Larson and the Americans rebounded to win the bronze-medal match two days later.

“I don’t know anybody that didn’t have their heart ripped out. It was just a soul-crusher of a match,” Kiraly said of the semifinal. “More meaningful was what a great response everybody, including Jordan, mounted to the disappointment of that loss.”

The U.S. took fifth at worlds in 2018 and is now ranked second in the world behind China.

Larson spent the past club season in Shanghai. The campaign ended in mid-January. She hadn’t heard anything about the coronavirus when she took her scheduled flight back to California, learning days later that LAX started screening for it. Now, she’s working out from her garage.
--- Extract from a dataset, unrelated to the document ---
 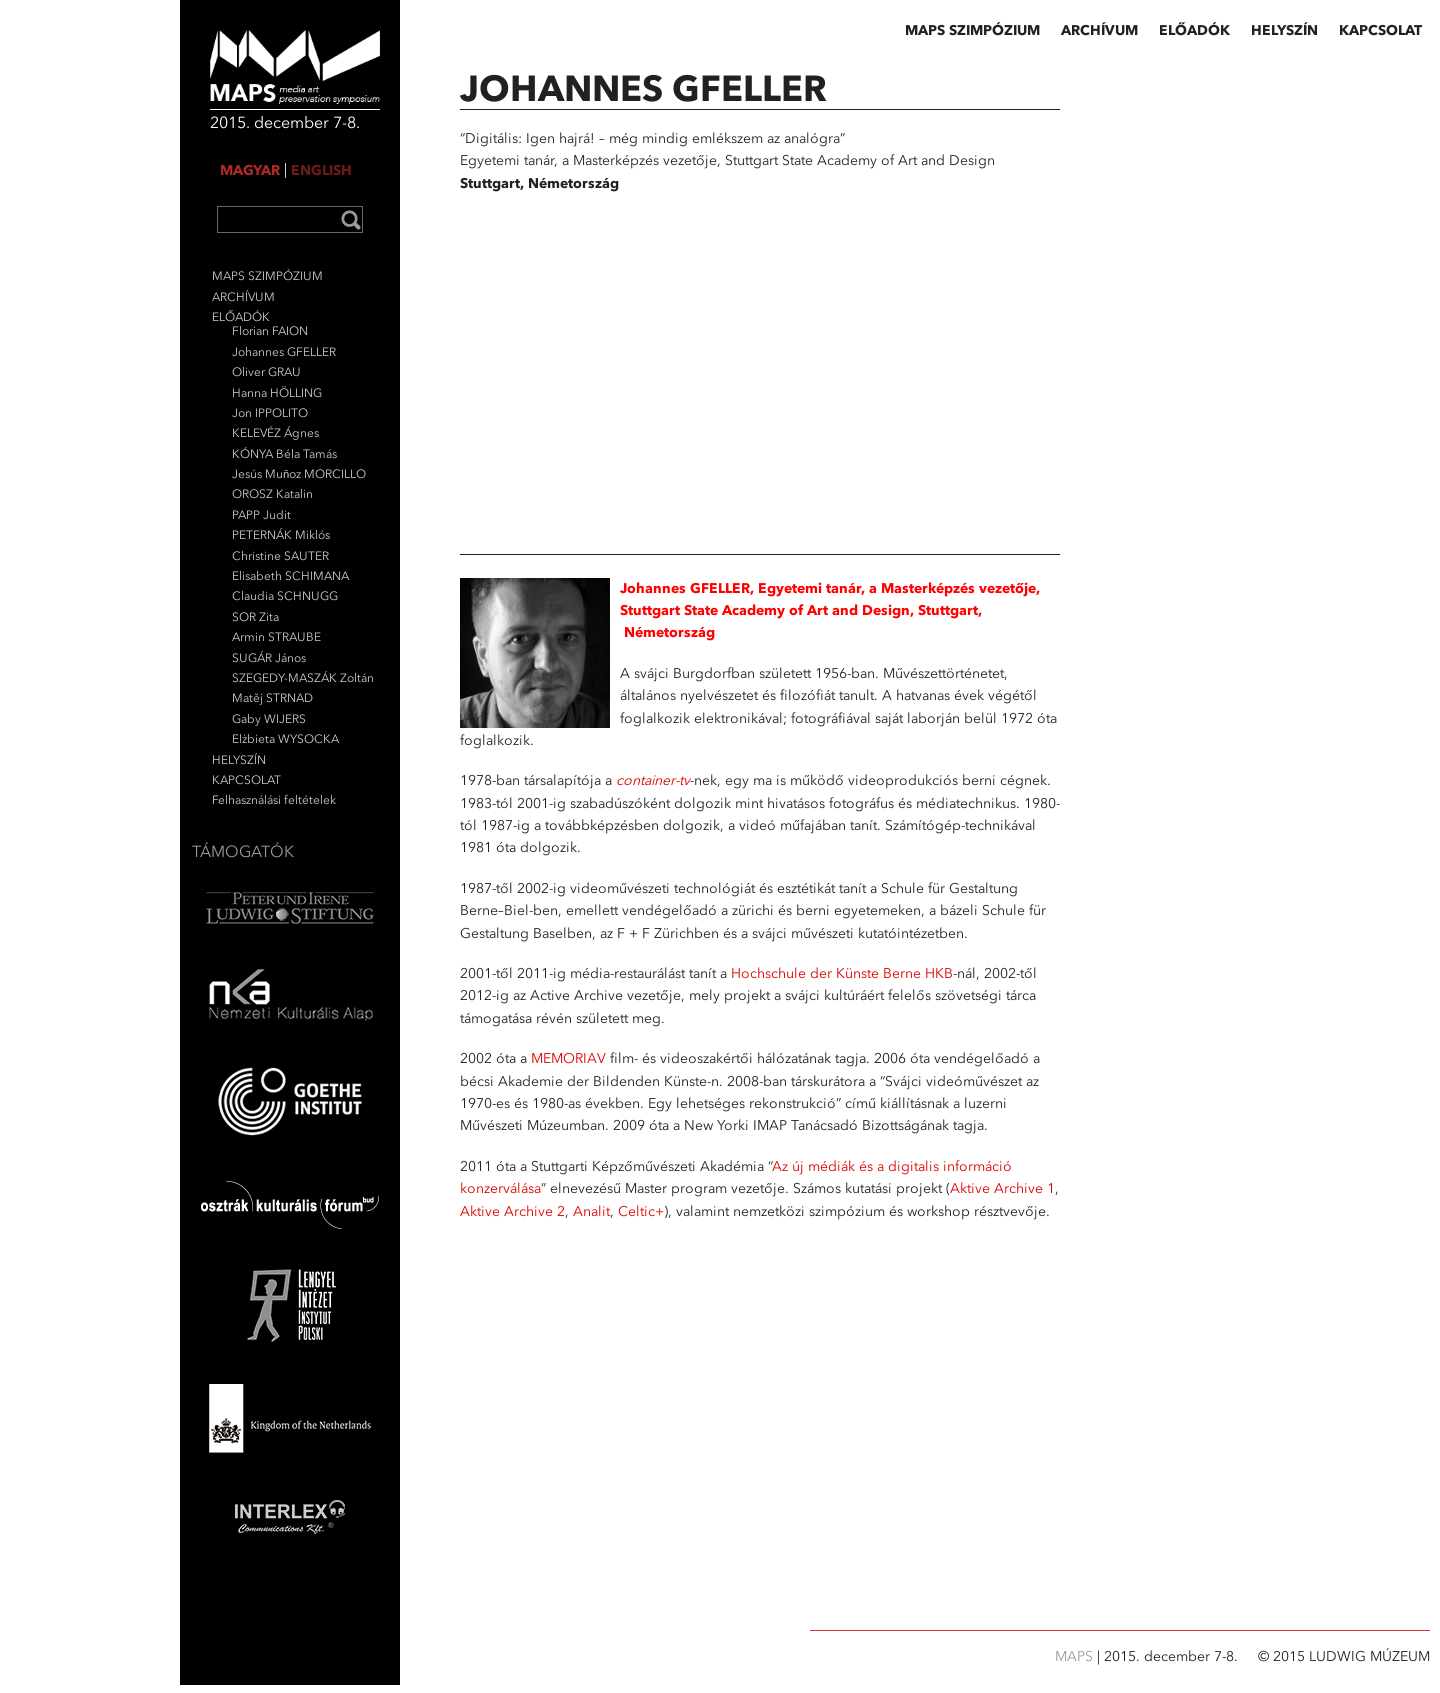 I want to click on Oliver GRAU, so click(x=266, y=372).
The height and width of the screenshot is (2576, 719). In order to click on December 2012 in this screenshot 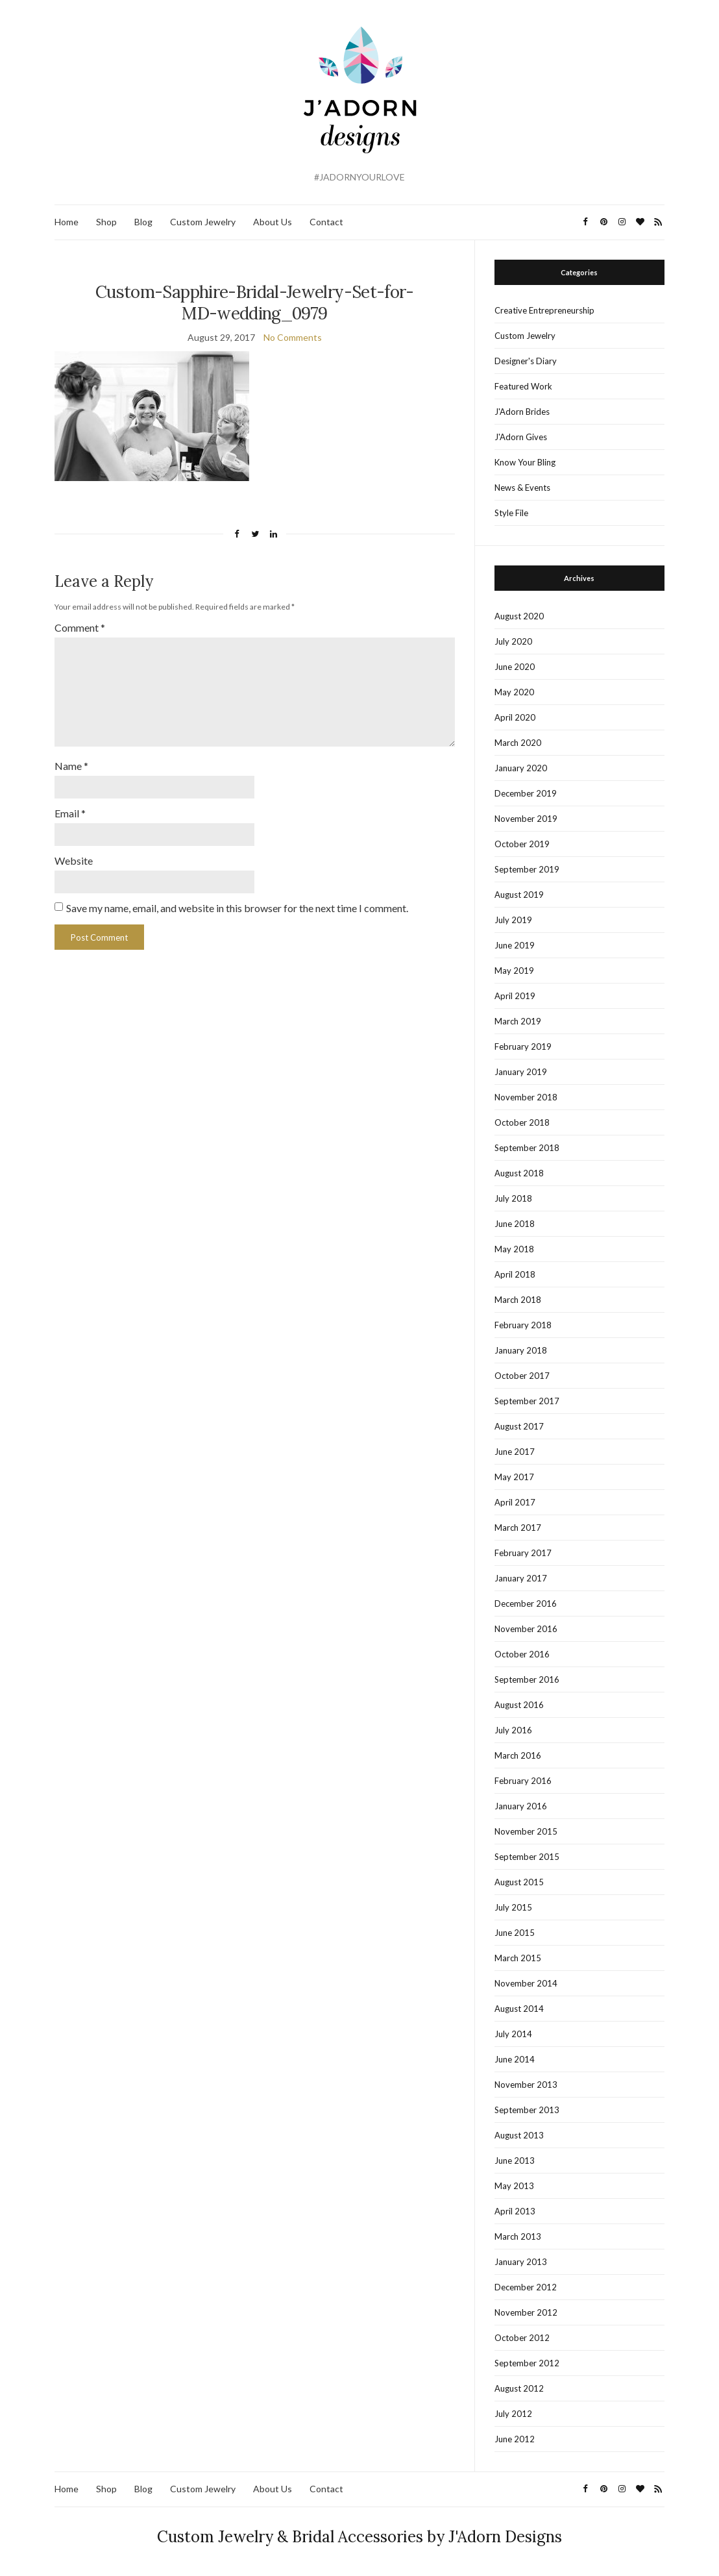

Larson is in line to become the fifth-oldest U.S. Olympic women’s volleyball player in history, according Olympedia and the OlyMADMen.

Her decade of experience could go a long way to help the next generation of outside hitters, led by three-time NCAA champion and Sullivan Award winner Kathryn Plummer.

“If you’re coming into the USA program as an outside hitter, in the next year or the quad or the quad after that,” Barnett said, “the measuring stick is going to be Jordan Larson.”